The Closure Of Baby & Toddler Classes

When baby and toddler classes were forced to run online during lockdowns they provided vital support for new parents. But we all missed being able to meet up face to face and it was a lonely time. When lockdown restrictions were lifted the guidance for when and how groups and classes could return face to face was often confusing. Providers were desperate to restart their classes. Parents couldn’t wait to join the classes and find company and friendship. The new report recognises the importance of classes and groups for new parents:

The Government understands the importance of community support groups and parent and child groups and will continue to review the need for guidance for specific groups on operating in a Covid-safe way on a case-by-case basis.

In recognition of the support needed by parents with young children, during the November 2020 national restrictions, the government introduced a gatherings exception for new parents, and excluded under-fives. When national restrictions ended on 2 December 2020, a new exception for parent and child groups was introduced.

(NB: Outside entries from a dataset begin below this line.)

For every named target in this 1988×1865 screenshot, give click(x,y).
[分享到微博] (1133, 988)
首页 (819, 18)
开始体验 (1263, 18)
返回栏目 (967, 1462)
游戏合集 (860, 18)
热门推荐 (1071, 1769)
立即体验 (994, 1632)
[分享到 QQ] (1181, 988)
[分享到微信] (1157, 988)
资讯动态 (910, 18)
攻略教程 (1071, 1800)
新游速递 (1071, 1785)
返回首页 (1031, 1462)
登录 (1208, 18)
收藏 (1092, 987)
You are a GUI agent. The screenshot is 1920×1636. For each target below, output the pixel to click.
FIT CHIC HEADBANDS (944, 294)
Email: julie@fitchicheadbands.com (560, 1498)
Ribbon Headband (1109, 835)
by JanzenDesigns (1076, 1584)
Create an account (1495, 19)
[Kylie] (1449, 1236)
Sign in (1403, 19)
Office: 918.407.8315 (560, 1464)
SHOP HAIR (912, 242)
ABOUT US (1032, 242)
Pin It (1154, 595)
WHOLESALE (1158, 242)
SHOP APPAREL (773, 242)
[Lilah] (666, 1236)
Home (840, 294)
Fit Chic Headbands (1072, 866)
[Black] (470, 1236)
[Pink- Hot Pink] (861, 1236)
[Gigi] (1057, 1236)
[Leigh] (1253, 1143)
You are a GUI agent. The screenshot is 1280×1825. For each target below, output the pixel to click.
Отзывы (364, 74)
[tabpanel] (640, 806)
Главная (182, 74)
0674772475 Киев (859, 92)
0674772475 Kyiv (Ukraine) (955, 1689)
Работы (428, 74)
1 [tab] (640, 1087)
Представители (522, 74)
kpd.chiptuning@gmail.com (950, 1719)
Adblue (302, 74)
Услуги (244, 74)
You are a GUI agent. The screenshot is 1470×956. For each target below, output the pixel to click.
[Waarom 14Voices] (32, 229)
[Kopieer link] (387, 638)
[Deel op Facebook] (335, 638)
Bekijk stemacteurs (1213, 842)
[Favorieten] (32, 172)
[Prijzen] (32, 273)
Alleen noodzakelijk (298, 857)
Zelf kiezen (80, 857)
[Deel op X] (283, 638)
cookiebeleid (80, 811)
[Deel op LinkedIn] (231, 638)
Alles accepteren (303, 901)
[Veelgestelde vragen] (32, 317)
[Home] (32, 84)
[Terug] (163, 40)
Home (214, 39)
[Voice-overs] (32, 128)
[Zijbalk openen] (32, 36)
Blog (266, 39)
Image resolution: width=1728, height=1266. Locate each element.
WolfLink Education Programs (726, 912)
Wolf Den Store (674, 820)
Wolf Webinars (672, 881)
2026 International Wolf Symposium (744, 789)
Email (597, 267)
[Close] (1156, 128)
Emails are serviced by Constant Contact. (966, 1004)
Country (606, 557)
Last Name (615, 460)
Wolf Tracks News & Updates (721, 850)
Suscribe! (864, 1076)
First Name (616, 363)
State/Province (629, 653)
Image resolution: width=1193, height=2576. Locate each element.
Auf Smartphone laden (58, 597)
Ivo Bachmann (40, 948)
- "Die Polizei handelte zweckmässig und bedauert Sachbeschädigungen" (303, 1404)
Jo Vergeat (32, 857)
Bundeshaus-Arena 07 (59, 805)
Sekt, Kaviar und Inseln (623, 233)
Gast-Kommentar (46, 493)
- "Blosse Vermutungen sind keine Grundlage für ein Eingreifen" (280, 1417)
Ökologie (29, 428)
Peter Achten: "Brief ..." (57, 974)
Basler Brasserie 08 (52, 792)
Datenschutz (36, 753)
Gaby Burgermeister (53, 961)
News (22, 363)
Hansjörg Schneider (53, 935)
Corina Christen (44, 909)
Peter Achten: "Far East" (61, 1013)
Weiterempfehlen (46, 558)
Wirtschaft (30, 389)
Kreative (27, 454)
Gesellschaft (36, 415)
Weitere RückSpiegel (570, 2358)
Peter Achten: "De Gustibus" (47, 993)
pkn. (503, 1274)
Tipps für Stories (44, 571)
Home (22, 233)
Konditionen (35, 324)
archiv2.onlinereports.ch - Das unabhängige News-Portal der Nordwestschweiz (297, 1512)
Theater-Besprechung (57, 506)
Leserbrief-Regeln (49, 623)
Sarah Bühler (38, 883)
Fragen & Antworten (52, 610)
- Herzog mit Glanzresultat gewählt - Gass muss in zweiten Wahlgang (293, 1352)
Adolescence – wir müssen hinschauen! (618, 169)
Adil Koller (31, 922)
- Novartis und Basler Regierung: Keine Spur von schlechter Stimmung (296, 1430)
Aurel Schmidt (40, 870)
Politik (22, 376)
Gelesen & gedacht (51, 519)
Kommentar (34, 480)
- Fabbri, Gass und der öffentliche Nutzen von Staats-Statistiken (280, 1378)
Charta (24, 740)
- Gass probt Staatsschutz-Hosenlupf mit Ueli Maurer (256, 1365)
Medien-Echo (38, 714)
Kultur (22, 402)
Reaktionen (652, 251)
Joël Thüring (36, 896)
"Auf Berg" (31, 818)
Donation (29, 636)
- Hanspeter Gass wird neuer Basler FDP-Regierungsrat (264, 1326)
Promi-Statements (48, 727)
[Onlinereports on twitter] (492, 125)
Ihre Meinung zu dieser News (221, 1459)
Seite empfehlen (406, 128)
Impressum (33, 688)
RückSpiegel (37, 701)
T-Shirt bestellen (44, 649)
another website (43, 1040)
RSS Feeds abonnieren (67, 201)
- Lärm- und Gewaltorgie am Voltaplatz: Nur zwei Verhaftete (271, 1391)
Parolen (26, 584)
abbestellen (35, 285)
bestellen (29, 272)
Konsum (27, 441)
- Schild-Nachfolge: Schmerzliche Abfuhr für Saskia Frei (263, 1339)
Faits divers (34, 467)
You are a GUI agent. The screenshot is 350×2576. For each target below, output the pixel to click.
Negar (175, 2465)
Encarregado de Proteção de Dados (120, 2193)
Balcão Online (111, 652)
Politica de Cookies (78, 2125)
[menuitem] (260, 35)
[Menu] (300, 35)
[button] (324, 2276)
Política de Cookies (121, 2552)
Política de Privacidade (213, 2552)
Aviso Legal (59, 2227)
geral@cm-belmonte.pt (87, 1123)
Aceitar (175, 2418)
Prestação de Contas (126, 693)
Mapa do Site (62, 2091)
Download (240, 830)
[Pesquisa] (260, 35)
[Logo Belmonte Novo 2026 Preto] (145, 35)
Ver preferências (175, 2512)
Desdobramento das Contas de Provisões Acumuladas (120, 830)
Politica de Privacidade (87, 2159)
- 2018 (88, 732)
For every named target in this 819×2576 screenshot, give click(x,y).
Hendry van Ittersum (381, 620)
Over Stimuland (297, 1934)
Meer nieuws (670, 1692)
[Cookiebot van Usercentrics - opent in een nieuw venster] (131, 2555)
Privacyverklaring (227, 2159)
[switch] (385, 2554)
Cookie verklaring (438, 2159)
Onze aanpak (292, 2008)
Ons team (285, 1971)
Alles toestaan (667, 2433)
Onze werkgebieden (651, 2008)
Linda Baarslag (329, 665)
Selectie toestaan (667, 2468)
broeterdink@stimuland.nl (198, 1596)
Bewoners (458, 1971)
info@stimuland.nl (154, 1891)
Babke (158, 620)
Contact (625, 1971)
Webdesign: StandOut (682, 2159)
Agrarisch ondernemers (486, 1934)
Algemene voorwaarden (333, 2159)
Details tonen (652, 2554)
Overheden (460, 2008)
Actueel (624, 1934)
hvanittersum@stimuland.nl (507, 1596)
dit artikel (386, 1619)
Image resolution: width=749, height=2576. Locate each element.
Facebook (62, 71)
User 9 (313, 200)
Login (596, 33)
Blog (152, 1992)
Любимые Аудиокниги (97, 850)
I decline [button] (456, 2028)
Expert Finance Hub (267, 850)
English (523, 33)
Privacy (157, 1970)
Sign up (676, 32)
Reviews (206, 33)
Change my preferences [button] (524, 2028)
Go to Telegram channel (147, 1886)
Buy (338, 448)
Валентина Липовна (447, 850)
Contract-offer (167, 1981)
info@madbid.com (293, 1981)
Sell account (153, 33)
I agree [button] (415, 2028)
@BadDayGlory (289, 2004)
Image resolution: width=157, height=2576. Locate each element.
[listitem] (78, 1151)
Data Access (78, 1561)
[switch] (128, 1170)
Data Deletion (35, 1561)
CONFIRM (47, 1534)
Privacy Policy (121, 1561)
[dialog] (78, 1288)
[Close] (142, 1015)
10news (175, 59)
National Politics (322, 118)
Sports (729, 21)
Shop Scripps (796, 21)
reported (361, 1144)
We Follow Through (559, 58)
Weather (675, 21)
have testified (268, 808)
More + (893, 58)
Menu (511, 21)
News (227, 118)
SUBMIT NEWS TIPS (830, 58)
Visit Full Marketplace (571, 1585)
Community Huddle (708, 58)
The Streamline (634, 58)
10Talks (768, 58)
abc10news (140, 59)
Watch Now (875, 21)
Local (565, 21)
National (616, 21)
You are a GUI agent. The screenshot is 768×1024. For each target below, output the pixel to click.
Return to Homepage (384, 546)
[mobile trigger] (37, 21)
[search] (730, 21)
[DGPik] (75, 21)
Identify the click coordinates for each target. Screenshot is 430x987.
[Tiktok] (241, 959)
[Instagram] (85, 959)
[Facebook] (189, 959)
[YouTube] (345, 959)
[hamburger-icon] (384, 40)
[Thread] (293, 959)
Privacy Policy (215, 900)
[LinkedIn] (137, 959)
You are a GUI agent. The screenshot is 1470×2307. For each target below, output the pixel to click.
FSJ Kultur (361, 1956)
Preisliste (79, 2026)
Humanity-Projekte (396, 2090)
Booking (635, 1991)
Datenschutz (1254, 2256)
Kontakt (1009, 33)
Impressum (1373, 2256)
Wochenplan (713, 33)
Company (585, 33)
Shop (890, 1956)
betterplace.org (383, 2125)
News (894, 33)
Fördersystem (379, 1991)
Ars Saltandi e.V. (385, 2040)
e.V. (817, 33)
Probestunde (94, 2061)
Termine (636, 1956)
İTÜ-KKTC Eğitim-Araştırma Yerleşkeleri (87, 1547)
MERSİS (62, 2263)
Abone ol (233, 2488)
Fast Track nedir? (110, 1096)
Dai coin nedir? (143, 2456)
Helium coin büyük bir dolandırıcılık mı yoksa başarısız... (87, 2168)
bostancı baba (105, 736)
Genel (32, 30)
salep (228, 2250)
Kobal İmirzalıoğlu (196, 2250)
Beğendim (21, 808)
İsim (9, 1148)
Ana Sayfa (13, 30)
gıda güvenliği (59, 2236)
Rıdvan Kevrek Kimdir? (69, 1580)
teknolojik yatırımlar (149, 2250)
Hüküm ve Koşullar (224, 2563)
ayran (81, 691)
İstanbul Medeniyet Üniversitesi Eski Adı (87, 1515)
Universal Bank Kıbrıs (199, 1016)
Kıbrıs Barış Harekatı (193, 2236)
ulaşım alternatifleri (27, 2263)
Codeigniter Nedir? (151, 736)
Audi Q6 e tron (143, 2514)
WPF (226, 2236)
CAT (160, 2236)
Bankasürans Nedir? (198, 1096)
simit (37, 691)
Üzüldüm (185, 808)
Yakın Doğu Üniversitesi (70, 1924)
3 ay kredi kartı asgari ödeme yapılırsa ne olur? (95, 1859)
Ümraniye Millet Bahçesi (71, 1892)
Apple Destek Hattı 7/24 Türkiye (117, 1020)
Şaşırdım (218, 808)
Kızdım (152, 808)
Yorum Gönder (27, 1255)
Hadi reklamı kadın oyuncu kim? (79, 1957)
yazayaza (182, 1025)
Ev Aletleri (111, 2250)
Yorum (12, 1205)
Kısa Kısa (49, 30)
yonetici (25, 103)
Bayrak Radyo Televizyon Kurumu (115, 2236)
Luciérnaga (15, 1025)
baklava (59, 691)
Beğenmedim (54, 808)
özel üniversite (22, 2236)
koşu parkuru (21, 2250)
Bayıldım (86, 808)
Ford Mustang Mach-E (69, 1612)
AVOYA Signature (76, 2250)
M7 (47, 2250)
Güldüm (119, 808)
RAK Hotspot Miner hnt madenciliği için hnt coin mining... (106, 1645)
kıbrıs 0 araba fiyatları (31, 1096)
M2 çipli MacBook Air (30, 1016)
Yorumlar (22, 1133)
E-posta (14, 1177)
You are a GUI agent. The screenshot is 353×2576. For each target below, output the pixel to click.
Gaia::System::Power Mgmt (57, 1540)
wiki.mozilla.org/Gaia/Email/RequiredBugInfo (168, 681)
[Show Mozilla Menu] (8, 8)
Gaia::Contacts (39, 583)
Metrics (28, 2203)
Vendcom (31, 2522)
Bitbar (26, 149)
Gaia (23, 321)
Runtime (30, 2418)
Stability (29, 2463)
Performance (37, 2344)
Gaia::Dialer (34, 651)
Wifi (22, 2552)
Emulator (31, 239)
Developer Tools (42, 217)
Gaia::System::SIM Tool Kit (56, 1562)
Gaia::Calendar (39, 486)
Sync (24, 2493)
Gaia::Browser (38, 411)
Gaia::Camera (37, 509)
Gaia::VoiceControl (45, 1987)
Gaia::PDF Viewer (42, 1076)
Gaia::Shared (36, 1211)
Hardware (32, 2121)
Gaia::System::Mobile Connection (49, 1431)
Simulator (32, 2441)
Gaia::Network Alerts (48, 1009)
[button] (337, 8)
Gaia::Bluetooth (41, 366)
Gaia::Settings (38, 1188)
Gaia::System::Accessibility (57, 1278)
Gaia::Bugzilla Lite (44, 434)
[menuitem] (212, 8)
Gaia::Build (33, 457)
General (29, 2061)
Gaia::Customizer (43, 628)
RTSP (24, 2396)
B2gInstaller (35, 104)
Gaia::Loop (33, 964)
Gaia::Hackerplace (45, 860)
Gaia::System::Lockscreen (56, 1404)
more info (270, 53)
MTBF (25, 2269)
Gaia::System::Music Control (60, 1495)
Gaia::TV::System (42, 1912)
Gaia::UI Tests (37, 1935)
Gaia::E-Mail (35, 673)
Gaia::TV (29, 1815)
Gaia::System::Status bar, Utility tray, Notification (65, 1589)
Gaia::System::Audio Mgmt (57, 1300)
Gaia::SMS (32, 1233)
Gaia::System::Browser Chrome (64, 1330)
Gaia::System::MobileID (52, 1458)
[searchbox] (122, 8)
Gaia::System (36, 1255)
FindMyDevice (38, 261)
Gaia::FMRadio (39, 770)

The Department for Education continues to update guidance for parent and child groups in Actions for early years and childcare providers during the coronavirus (COVID-19) outbreak—GOV.UK (www.gov.uk). This guidance is for Ofsted registered early years and childcare settings and while some providers will meet in Ofsted registered settings, not all will, and there is no single responsible body with complete oversight of these groups. Parent and child groups are a cross-government policy with different departments having an interest

Impact of Covid-19 on new parents: one year on: Government Response to the Committee’s First Report

Thankfully all lockdown restrictions have now been lifted in England. By the end of March it is expected that remaining restrictions will be lifted in the rest of the UK too. Safety measures, such as wearing face-coverings and isolating if you have Covid will no longer be mandatory, but down to the individual choice, as we all learn to live with Covid-19.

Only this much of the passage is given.